Cathet Cardiovasc Diagn. 1983;9(3):271-82. doi: 10.1002/ccd.1810090306.

Abstract

We administered ergonovine and used both electrocardiographic monitoring and thallium-201 [201Tl] imaging to detect reversible ischemia in 100 patients. Patients already established as having coronary artery spasm and those with nonbypassed, proximal, high-grade coronary artery stenosis were excluded. No complication occurred in any patient. The use of thallium imaging in addition to electrocardiographic monitoring resulted in a higher degree of sensitivity than did ECG monitoring alone.
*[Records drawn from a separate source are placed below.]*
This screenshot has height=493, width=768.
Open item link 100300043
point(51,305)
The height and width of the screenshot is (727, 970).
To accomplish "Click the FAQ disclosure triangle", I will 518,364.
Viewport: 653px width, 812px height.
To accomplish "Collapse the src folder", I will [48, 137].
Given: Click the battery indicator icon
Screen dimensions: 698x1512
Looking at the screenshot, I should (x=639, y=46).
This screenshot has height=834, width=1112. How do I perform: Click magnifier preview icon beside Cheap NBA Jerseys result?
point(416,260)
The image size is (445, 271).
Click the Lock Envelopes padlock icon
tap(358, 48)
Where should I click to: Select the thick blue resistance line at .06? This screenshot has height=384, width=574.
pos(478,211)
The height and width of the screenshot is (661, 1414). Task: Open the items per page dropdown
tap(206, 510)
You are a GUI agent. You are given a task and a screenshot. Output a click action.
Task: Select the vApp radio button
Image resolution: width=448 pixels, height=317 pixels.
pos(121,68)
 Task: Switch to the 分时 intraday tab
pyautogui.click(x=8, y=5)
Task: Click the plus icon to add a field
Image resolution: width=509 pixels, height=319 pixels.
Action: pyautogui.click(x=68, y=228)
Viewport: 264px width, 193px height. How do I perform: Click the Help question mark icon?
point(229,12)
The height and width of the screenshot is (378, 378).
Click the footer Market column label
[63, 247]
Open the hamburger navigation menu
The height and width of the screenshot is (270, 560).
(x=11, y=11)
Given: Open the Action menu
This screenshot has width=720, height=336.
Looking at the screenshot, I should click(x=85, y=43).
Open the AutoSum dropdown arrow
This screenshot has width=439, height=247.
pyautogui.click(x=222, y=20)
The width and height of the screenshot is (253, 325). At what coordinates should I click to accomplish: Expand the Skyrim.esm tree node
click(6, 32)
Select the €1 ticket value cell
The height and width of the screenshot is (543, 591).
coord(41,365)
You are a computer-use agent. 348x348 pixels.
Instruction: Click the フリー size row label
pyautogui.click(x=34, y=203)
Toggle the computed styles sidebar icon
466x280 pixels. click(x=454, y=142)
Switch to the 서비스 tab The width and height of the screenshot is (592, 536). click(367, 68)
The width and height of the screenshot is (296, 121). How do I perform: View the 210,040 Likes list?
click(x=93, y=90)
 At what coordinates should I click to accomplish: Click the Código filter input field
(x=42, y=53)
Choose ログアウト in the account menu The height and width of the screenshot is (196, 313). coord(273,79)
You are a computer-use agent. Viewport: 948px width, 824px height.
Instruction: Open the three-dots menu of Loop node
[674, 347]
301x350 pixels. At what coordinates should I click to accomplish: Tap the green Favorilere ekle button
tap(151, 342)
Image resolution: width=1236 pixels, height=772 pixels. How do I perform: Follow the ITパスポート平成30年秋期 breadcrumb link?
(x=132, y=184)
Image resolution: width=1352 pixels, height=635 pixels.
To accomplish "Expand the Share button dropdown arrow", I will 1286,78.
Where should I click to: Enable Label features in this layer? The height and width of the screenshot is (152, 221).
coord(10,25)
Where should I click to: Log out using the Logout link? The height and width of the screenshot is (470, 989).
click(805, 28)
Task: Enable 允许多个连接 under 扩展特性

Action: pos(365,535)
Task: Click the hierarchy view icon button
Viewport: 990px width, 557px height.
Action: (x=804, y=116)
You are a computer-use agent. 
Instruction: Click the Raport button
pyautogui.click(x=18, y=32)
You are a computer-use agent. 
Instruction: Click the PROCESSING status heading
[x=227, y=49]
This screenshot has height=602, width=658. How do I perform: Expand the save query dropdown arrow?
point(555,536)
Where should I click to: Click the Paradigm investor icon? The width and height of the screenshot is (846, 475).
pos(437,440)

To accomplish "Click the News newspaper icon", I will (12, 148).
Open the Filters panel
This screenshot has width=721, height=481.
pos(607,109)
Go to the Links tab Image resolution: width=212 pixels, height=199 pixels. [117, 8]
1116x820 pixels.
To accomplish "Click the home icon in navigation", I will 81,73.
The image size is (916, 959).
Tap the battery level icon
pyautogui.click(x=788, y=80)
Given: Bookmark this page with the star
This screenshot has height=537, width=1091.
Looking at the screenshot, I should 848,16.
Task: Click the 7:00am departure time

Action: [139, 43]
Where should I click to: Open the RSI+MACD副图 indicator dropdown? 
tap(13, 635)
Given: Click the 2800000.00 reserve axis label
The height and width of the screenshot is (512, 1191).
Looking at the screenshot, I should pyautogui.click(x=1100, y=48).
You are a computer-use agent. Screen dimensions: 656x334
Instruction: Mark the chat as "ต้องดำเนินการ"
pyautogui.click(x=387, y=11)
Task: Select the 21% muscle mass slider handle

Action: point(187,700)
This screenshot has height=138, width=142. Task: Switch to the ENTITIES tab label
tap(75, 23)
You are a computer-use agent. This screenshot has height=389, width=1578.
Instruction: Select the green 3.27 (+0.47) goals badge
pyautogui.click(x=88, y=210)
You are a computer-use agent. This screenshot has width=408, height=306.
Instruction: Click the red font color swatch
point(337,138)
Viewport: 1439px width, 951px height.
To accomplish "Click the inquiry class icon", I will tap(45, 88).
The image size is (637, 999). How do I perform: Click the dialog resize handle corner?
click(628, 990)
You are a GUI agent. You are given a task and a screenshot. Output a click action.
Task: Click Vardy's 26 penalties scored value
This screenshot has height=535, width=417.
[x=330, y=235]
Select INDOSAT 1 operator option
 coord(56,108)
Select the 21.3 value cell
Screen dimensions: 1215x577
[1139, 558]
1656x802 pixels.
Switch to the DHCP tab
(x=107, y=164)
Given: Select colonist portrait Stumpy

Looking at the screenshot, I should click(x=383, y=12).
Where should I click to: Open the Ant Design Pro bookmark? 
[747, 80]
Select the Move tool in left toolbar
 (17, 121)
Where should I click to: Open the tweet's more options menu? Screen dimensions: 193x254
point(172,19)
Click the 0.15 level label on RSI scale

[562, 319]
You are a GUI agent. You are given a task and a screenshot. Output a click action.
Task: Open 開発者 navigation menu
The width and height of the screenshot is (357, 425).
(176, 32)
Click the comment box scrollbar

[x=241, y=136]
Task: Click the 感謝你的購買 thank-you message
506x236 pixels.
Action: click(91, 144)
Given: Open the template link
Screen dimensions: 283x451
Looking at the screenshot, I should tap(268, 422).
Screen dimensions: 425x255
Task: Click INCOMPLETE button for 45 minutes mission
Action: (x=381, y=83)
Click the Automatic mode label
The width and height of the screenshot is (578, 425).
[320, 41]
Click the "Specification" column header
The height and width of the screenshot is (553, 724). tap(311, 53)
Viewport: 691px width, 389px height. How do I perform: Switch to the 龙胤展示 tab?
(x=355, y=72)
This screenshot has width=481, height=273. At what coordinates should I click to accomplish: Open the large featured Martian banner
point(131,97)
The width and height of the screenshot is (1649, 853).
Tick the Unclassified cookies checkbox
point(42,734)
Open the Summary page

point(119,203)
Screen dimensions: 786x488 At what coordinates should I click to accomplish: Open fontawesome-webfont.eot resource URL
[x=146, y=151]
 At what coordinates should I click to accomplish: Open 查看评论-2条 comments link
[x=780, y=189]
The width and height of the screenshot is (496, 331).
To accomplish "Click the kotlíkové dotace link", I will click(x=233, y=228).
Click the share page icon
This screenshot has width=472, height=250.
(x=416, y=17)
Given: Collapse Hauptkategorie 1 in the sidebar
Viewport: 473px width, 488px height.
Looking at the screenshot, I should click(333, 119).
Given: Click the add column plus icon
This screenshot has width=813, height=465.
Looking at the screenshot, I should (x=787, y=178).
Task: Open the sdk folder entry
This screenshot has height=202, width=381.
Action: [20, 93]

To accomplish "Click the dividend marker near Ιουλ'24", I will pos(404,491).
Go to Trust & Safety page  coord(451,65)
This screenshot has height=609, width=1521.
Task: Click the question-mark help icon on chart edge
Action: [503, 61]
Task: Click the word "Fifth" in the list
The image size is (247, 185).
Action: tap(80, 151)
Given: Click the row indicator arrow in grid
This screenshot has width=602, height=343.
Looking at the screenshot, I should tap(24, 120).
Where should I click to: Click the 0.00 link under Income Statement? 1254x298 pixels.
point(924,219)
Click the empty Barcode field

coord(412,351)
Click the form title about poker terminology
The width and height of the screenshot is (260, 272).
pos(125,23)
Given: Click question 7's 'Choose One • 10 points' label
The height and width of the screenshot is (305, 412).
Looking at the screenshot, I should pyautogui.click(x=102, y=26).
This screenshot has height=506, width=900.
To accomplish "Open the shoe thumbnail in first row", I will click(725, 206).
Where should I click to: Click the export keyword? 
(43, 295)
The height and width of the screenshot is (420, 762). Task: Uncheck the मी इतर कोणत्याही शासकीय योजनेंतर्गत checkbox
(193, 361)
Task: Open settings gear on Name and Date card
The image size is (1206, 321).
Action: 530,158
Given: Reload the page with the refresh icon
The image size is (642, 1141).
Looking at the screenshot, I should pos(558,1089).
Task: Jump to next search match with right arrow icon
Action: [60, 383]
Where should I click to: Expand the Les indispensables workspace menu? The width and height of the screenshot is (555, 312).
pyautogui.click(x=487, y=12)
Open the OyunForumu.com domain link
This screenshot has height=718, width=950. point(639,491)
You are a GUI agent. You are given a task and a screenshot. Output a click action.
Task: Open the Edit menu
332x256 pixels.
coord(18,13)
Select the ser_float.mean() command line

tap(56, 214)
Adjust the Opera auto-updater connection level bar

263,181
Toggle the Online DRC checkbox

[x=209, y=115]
Fourteen patients demonstrated evidence of coronary artery spasm as documented by 201Tl imaging but of the 14, significant ECG changes occurred in only 50%, and classic ST segment elevation in 21%. Thus, in carefully selected patients the noninvasive provocation of coronary spasm can be accomplished safely, but ECG monitoring must be combined with thallium-201 imaging to achieve an acceptable degree of sensitivity.

摘要

我们对100例患者给予麦角新碱,并使用心电图监测和铊-201(201Tl)成像来检测可逆性缺血。已确诊为冠状动脉痉挛的患者以及未进行搭桥手术的近端、高度冠状动脉狭窄患者被排除在外。所有患者均未发生并发症。与单独使用心电图监测相比,联合使用铊成像和心电图监测的敏感性更高。14例患者经201Tl成像证实有冠状动脉痉挛证据,但其中只有50%出现显著心电图改变,21%出现典型ST段抬高。因此,在经过精心挑选的患者中,可以安全地进行无创性冠状动脉痉挛激发试验,但必须将心电图监测与铊-201成像相结合,以达到可接受的敏感性。